Listed records:
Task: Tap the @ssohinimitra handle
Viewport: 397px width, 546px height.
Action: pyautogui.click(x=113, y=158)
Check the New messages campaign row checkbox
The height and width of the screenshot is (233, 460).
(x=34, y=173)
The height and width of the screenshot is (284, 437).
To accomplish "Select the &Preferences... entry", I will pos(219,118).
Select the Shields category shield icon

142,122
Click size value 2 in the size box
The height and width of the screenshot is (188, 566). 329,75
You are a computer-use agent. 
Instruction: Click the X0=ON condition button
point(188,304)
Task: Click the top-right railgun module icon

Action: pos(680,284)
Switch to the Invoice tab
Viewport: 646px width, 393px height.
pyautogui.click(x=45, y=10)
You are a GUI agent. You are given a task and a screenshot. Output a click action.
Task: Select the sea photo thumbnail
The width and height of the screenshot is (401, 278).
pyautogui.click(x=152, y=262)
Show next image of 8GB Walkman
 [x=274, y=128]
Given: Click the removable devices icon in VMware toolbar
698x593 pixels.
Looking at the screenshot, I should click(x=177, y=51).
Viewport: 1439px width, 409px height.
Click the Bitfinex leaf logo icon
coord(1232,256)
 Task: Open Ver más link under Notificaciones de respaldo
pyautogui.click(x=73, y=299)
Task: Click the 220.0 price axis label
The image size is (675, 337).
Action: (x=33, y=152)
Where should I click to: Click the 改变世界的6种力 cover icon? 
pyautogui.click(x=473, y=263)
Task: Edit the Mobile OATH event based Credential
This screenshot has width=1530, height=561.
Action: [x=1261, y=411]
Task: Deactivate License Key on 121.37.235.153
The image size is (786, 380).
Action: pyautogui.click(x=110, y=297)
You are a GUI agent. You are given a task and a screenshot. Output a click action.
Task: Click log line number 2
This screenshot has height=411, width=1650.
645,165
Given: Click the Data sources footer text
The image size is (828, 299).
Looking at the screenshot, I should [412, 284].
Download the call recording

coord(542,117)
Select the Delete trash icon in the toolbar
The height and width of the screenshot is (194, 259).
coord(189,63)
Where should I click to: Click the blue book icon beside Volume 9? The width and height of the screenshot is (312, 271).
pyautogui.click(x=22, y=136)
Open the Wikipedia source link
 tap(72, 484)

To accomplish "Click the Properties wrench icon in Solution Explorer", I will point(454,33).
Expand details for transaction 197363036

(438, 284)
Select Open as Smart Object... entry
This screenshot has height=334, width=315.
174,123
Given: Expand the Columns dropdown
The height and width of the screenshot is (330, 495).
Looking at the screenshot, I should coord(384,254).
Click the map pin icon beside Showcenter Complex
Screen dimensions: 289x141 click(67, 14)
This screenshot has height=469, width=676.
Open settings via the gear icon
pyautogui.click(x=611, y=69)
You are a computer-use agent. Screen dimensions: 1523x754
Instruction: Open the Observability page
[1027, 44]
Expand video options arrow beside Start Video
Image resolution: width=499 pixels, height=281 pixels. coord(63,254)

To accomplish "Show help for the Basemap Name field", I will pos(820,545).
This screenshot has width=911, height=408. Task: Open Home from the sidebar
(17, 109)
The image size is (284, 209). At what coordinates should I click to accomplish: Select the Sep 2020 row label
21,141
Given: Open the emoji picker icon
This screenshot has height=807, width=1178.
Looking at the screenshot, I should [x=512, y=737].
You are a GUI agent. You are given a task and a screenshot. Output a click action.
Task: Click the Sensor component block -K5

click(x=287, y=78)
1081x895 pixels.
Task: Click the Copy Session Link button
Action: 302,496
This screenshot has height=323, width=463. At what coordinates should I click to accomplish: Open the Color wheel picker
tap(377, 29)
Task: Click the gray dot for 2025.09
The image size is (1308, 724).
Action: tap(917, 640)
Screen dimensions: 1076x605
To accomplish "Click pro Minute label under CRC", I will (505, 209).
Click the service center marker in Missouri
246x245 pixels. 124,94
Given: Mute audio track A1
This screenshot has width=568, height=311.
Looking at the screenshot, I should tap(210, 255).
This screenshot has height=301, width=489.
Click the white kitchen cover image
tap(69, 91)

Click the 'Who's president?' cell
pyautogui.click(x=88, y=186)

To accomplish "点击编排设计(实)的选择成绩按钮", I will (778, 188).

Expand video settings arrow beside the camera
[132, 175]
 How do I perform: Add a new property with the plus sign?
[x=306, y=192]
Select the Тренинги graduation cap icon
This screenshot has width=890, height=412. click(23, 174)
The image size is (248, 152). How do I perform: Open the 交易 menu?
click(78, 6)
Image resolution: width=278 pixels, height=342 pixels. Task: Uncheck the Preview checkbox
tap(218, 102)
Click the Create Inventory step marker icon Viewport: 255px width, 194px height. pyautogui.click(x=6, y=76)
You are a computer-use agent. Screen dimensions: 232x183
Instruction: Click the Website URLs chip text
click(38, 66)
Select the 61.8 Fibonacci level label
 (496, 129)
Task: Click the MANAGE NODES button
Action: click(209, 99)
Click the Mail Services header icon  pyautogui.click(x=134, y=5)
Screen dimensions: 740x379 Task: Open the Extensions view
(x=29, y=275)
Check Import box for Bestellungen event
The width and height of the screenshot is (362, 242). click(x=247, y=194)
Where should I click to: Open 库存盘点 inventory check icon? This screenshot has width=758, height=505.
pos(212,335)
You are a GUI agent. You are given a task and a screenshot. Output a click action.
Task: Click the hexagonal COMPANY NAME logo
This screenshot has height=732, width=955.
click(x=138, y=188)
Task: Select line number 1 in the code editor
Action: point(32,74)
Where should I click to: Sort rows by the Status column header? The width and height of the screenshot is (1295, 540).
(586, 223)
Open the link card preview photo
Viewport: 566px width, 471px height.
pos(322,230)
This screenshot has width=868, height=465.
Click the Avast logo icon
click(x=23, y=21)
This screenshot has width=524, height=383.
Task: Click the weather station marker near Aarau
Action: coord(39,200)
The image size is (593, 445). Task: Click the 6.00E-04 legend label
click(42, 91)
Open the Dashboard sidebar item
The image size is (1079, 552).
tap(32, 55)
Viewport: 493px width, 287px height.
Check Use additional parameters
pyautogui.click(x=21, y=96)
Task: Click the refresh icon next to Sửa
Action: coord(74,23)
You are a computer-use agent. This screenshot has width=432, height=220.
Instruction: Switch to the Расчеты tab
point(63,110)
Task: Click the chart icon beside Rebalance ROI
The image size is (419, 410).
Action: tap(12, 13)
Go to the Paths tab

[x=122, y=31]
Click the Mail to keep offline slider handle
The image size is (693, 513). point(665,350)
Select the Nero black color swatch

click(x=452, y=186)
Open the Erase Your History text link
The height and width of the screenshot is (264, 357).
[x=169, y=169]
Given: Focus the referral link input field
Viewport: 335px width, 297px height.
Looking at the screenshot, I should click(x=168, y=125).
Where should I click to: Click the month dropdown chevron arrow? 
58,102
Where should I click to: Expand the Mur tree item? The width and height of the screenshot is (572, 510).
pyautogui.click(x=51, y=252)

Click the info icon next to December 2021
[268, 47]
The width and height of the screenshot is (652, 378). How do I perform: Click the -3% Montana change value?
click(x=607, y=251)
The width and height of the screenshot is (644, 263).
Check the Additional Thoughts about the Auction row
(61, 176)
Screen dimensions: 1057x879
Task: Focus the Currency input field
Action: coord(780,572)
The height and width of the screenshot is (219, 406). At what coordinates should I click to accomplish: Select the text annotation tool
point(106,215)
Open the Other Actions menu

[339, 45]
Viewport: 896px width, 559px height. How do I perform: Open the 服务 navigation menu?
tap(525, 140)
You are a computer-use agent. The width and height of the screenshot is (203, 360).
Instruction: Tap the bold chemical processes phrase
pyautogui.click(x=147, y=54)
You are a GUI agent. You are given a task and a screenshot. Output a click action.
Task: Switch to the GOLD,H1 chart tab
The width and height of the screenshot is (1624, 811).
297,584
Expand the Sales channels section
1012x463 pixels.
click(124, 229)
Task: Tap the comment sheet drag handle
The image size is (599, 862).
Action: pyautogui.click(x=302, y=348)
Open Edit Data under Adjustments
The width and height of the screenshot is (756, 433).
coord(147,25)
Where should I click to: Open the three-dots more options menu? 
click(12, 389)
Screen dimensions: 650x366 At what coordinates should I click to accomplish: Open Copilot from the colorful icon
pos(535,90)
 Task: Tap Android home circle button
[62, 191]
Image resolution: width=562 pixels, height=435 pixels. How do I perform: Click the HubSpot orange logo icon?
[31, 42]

Problem to work on: In the entries above, find each line with the word "computer" and return it.

Solution to this exercise:
You are a computer-use agent. 
You are a computer-use agent. Screen dimensions: 1523x754
You are a computer-use agent. Screen dimensions: 232x183
You are a computer-use agent. This screenshot has width=432, height=220.
You are a computer-use agent. The width and height of the screenshot is (203, 360).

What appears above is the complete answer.